> **Reading passage**:
[Start of section]
How Mental Health Impacts Productivity and Performance
Mental health factors like stress, anxiety and depression contribute to disabilities, productivity losses and absences. Physical wellbeing and mental health are intertwined, therefore, both are necessary for recovery from injury and illness. In this session at the 2016 National Workers’ Compensation & Disability Conference, presenters discussed current research related to the topic and provided examples on how to help employees remain productive by addressing mental-health challenges.
Speakers included:
- Scott Daniels, Director of Disability Global Benefits at Comcast
- Hilary Mitchell, Director of Employee Health Services at Pitney Bowes
- Kimberly George, Senior Vice President, Corporate Development, M&A and Healthcare at Sedgwick
The Research Shows:
- Mental health accounts for $179 billion in healthcare costs.
- 18% of adults have one or more anxiety disorder, such as stress, in any given year.
- Mental health is one of the top-three reasons for employee absences.
- Employees are two-to-six times more likely to have an workers’ compensation claim if they are suffering from stress.
[End of section]
(Stored dataset items)
[Start of section]
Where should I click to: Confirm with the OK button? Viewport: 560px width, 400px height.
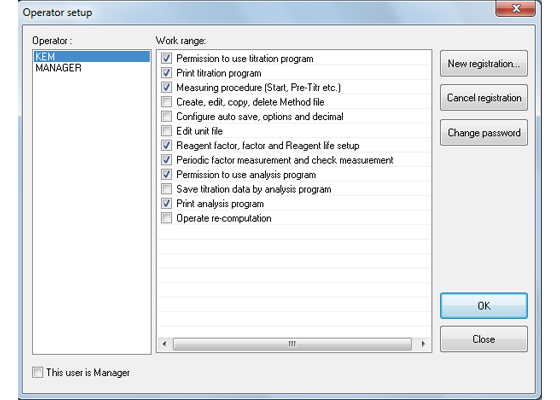click(484, 306)
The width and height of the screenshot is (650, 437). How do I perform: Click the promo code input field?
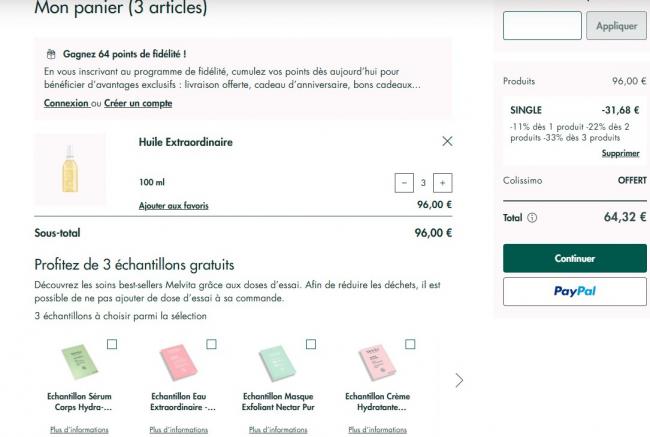[x=542, y=26]
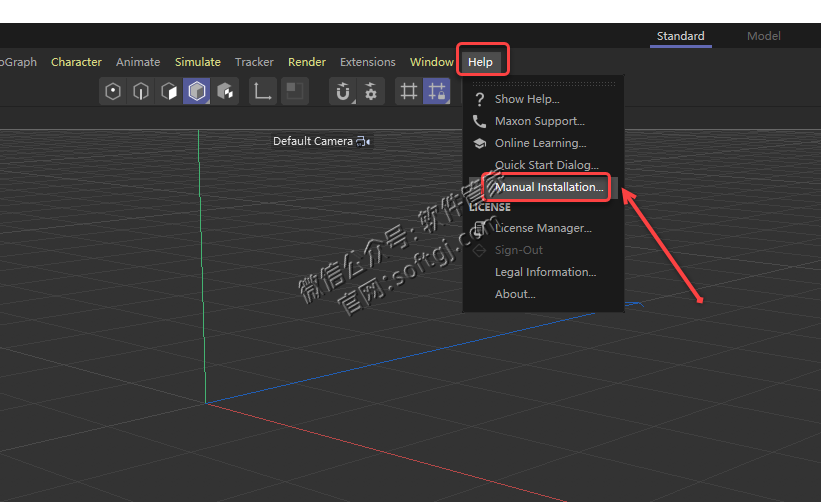Click the Default Camera icon in viewport
This screenshot has width=821, height=502.
[363, 141]
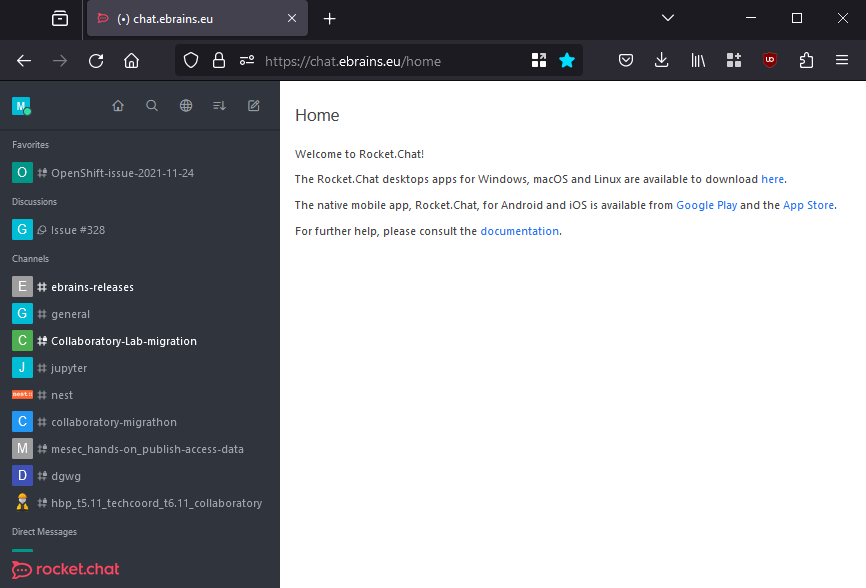Open your avatar menu in the sidebar

pos(21,105)
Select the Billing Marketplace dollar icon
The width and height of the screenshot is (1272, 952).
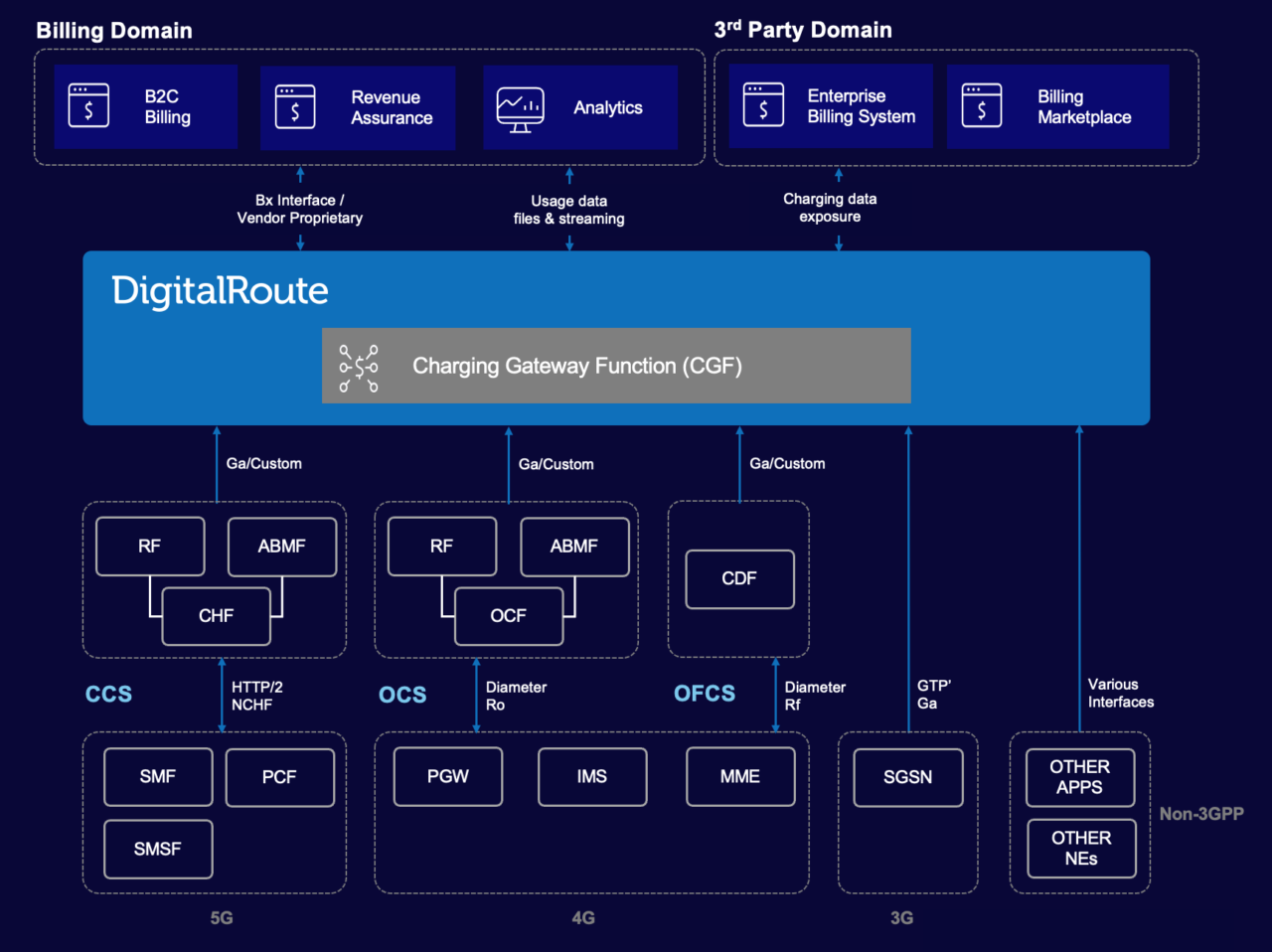click(x=984, y=103)
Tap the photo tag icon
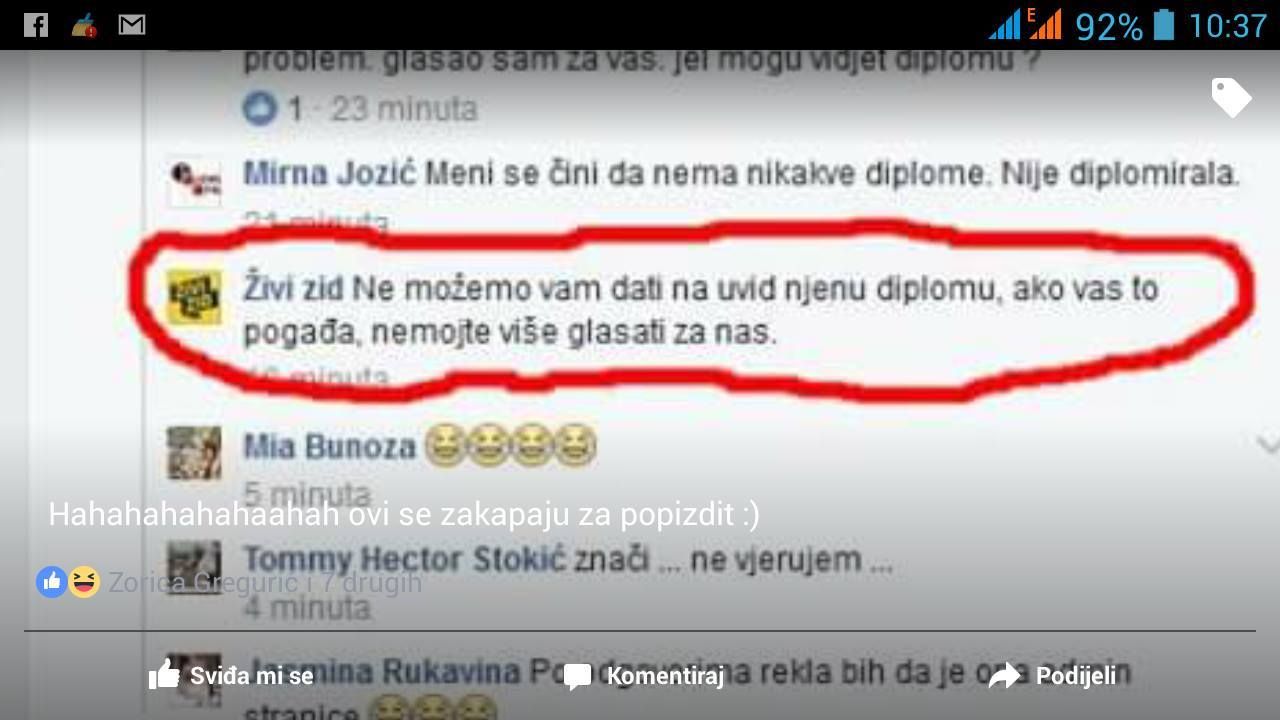Screen dimensions: 1280x720 click(1231, 97)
[End of section]
> **Work to complete**: Extract the part of the mental health and productivity text from "How Mental Health" down to "addressing mental-health challenges.", copying it word for word. The data are not required for the task.

> **Final answer**:
How Mental Health Impacts Productivity and Performance
Mental health factors like stress, anxiety and depression contribute to disabilities, productivity losses and absences. Physical wellbeing and mental health are intertwined, therefore, both are necessary for recovery from injury and illness. In this session at the 2016 National Workers’ Compensation & Disability Conference, presenters discussed current research related to the topic and provided examples on how to help employees remain productive by addressing mental-health challenges.